Items from a dataset:
========
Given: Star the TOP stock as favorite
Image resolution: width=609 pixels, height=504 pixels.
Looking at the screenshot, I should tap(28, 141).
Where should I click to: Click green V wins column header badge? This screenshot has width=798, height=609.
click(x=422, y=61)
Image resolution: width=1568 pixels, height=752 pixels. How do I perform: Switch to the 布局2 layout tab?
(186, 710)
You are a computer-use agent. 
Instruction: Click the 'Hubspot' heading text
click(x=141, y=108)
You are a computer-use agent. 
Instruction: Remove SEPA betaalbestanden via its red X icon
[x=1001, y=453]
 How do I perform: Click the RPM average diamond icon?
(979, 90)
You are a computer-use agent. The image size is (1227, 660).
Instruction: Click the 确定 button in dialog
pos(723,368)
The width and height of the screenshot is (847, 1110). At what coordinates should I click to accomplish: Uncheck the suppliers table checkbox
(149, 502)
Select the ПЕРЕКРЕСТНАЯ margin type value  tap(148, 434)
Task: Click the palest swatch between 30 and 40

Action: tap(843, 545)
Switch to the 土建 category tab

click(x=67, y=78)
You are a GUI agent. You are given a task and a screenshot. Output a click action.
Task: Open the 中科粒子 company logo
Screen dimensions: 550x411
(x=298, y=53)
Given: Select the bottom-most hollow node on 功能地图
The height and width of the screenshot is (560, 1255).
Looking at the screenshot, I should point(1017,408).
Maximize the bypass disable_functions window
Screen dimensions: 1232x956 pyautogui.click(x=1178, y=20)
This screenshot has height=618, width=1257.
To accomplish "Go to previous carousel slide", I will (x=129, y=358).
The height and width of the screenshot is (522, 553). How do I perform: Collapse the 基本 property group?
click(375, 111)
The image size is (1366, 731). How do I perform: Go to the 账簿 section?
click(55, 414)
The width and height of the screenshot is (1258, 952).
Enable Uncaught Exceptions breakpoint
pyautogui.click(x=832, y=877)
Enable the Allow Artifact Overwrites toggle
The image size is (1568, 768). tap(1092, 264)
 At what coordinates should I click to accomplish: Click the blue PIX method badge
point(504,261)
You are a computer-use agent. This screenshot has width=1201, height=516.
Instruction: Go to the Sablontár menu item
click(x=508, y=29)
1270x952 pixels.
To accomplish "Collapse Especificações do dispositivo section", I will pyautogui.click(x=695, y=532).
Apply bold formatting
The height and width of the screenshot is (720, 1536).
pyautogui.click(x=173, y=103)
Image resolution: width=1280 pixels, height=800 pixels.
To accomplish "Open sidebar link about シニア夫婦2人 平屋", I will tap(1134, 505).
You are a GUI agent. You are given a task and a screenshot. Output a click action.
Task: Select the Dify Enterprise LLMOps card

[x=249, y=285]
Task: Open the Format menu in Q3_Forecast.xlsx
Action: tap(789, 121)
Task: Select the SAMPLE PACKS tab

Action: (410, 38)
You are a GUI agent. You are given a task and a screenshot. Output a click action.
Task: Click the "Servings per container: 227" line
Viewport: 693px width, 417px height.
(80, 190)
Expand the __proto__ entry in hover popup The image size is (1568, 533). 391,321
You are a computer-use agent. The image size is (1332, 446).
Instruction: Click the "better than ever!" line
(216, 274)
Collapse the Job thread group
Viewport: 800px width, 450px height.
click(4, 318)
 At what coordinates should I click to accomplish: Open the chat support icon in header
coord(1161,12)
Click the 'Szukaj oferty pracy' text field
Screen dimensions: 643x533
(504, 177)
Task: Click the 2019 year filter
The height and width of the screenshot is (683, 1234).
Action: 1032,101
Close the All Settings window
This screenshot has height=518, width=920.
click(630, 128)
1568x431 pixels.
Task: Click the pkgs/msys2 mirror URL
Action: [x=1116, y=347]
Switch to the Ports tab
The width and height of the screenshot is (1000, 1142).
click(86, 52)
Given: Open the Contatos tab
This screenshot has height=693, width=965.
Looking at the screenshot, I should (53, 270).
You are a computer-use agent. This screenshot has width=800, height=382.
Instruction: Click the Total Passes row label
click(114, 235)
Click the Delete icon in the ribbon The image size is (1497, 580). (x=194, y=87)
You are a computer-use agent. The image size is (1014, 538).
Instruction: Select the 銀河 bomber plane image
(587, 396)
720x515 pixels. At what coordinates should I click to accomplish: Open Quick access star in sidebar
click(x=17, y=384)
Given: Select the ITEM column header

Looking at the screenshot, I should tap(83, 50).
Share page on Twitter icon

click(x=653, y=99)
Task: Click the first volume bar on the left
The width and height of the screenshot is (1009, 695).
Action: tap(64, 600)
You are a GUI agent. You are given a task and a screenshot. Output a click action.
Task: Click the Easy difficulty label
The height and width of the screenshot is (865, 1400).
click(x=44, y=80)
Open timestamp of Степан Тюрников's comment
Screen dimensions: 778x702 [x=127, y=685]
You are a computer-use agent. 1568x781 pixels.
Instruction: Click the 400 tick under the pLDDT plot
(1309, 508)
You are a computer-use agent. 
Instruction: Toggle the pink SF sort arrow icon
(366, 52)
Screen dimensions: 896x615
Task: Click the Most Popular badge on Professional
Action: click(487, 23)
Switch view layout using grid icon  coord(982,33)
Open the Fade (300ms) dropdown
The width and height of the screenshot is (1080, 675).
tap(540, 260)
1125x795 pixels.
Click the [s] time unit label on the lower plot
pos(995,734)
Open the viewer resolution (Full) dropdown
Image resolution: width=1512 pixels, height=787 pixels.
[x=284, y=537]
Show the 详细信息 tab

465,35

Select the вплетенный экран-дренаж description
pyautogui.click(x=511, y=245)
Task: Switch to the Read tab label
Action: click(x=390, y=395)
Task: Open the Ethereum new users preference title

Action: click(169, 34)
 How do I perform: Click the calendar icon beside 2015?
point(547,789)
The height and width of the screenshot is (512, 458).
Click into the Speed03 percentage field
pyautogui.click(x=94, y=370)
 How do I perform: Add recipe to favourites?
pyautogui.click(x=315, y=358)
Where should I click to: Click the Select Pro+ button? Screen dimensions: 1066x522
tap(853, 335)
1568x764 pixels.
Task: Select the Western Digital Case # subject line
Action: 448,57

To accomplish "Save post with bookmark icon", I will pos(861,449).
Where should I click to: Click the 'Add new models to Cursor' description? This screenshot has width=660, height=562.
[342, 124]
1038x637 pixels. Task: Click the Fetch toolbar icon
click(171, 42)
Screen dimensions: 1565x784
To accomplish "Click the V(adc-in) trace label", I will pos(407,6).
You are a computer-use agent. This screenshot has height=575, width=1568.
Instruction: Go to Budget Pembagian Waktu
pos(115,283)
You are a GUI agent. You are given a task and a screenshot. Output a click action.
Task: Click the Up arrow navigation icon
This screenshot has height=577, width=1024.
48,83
========
## Directions for this task
Copy the entries above exactly. Miss none of them.

## Problem solution
Given: Star the TOP stock as favorite
Image resolution: width=609 pixels, height=504 pixels.
Looking at the screenshot, I should tap(28, 141).
Where should I click to: Click green V wins column header badge? This screenshot has width=798, height=609.
click(x=422, y=61)
Image resolution: width=1568 pixels, height=752 pixels. How do I perform: Switch to the 布局2 layout tab?
(186, 710)
You are a computer-use agent. 
Instruction: Click the 'Hubspot' heading text
click(x=141, y=108)
You are a computer-use agent. 
Instruction: Remove SEPA betaalbestanden via its red X icon
[x=1001, y=453]
 How do I perform: Click the RPM average diamond icon?
(979, 90)
You are a computer-use agent. The image size is (1227, 660).
Instruction: Click the 确定 button in dialog
pos(723,368)
The width and height of the screenshot is (847, 1110). At what coordinates should I click to accomplish: Uncheck the suppliers table checkbox
(149, 502)
Select the ПЕРЕКРЕСТНАЯ margin type value  tap(148, 434)
Task: Click the palest swatch between 30 and 40

Action: tap(843, 545)
Switch to the 土建 category tab

click(x=67, y=78)
You are a GUI agent. You are given a task and a screenshot. Output a click action.
Task: Open the 中科粒子 company logo
Screen dimensions: 550x411
(x=298, y=53)
Given: Select the bottom-most hollow node on 功能地图
The height and width of the screenshot is (560, 1255).
Looking at the screenshot, I should point(1017,408).
Maximize the bypass disable_functions window
Screen dimensions: 1232x956 pyautogui.click(x=1178, y=20)
This screenshot has height=618, width=1257.
To accomplish "Go to previous carousel slide", I will (x=129, y=358).
The height and width of the screenshot is (522, 553). How do I perform: Collapse the 基本 property group?
click(375, 111)
The image size is (1366, 731). How do I perform: Go to the 账簿 section?
click(55, 414)
The width and height of the screenshot is (1258, 952).
Enable Uncaught Exceptions breakpoint
pyautogui.click(x=832, y=877)
Enable the Allow Artifact Overwrites toggle
The image size is (1568, 768). tap(1092, 264)
 At what coordinates should I click to accomplish: Click the blue PIX method badge
point(504,261)
You are a computer-use agent. This screenshot has width=1201, height=516.
Instruction: Go to the Sablontár menu item
click(x=508, y=29)
1270x952 pixels.
To accomplish "Collapse Especificações do dispositivo section", I will pyautogui.click(x=695, y=532).
Apply bold formatting
The height and width of the screenshot is (720, 1536).
pyautogui.click(x=173, y=103)
Image resolution: width=1280 pixels, height=800 pixels.
To accomplish "Open sidebar link about シニア夫婦2人 平屋", I will tap(1134, 505).
You are a GUI agent. You are given a task and a screenshot. Output a click action.
Task: Select the Dify Enterprise LLMOps card

[x=249, y=285]
Task: Open the Format menu in Q3_Forecast.xlsx
Action: tap(789, 121)
Task: Select the SAMPLE PACKS tab

Action: (410, 38)
You are a GUI agent. You are given a task and a screenshot. Output a click action.
Task: Click the "Servings per container: 227" line
Viewport: 693px width, 417px height.
(80, 190)
Expand the __proto__ entry in hover popup The image size is (1568, 533). 391,321
You are a computer-use agent. The image size is (1332, 446).
Instruction: Click the "better than ever!" line
(216, 274)
Collapse the Job thread group
Viewport: 800px width, 450px height.
click(4, 318)
 At what coordinates should I click to accomplish: Open the chat support icon in header
coord(1161,12)
Click the 'Szukaj oferty pracy' text field
Screen dimensions: 643x533
(504, 177)
Task: Click the 2019 year filter
The height and width of the screenshot is (683, 1234).
Action: 1032,101
Close the All Settings window
This screenshot has height=518, width=920.
click(630, 128)
1568x431 pixels.
Task: Click the pkgs/msys2 mirror URL
Action: [x=1116, y=347]
Switch to the Ports tab
The width and height of the screenshot is (1000, 1142).
click(86, 52)
Given: Open the Contatos tab
This screenshot has height=693, width=965.
Looking at the screenshot, I should (53, 270).
You are a computer-use agent. This screenshot has width=800, height=382.
Instruction: Click the Total Passes row label
click(114, 235)
Click the Delete icon in the ribbon The image size is (1497, 580). (x=194, y=87)
You are a computer-use agent. The image size is (1014, 538).
Instruction: Select the 銀河 bomber plane image
(587, 396)
720x515 pixels. At what coordinates should I click to accomplish: Open Quick access star in sidebar
click(x=17, y=384)
Given: Select the ITEM column header

Looking at the screenshot, I should tap(83, 50).
Share page on Twitter icon

click(x=653, y=99)
Task: Click the first volume bar on the left
The width and height of the screenshot is (1009, 695).
Action: tap(64, 600)
You are a GUI agent. You are given a task and a screenshot. Output a click action.
Task: Click the Easy difficulty label
The height and width of the screenshot is (865, 1400).
click(x=44, y=80)
Open timestamp of Степан Тюрников's comment
Screen dimensions: 778x702 [x=127, y=685]
You are a computer-use agent. 1568x781 pixels.
Instruction: Click the 400 tick under the pLDDT plot
(1309, 508)
You are a computer-use agent. 
Instruction: Toggle the pink SF sort arrow icon
(366, 52)
Screen dimensions: 896x615
Task: Click the Most Popular badge on Professional
Action: click(487, 23)
Switch view layout using grid icon  coord(982,33)
Open the Fade (300ms) dropdown
The width and height of the screenshot is (1080, 675).
tap(540, 260)
1125x795 pixels.
Click the [s] time unit label on the lower plot
pos(995,734)
Open the viewer resolution (Full) dropdown
Image resolution: width=1512 pixels, height=787 pixels.
[x=284, y=537]
Show the 详细信息 tab

465,35

Select the вплетенный экран-дренаж description
pyautogui.click(x=511, y=245)
Task: Switch to the Read tab label
Action: click(x=390, y=395)
Task: Open the Ethereum new users preference title

Action: click(169, 34)
 How do I perform: Click the calendar icon beside 2015?
point(547,789)
The height and width of the screenshot is (512, 458).
Click into the Speed03 percentage field
pyautogui.click(x=94, y=370)
 How do I perform: Add recipe to favourites?
pyautogui.click(x=315, y=358)
Where should I click to: Click the Select Pro+ button? Screen dimensions: 1066x522
tap(853, 335)
1568x764 pixels.
Task: Select the Western Digital Case # subject line
Action: 448,57

To accomplish "Save post with bookmark icon", I will pos(861,449).
Where should I click to: Click the 'Add new models to Cursor' description? This screenshot has width=660, height=562.
[342, 124]
1038x637 pixels. Task: Click the Fetch toolbar icon
click(171, 42)
Screen dimensions: 1565x784
To accomplish "Click the V(adc-in) trace label", I will pos(407,6).
You are a computer-use agent. This screenshot has height=575, width=1568.
Instruction: Go to Budget Pembagian Waktu
pos(115,283)
You are a GUI agent. You are given a task and a screenshot. Output a click action.
Task: Click the Up arrow navigation icon
This screenshot has height=577, width=1024.
48,83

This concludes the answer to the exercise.